*** Opening Records supplied ***

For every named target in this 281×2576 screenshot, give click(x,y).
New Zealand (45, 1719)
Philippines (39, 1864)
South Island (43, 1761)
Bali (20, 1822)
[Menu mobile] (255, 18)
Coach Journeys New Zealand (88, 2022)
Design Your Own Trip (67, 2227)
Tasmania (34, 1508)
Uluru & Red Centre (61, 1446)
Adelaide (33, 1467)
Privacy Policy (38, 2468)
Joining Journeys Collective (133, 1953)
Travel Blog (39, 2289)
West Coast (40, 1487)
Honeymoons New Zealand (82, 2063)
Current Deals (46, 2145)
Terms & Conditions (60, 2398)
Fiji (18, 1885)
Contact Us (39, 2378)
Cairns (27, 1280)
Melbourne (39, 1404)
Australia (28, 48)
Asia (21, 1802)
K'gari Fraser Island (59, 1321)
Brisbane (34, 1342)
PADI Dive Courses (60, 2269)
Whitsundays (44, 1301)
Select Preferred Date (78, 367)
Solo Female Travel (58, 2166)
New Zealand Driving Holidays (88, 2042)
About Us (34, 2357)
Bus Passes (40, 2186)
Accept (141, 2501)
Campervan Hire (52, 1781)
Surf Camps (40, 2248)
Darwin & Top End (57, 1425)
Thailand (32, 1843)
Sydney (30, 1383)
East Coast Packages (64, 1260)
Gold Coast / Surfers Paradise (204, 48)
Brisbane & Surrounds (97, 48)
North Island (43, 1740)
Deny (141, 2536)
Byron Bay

*** Closing Records supplied ***

Look through the entries above; find each line with the word "Island" and copy it.

South Island (43, 1761)
K'gari Fraser Island (59, 1321)
North Island (43, 1740)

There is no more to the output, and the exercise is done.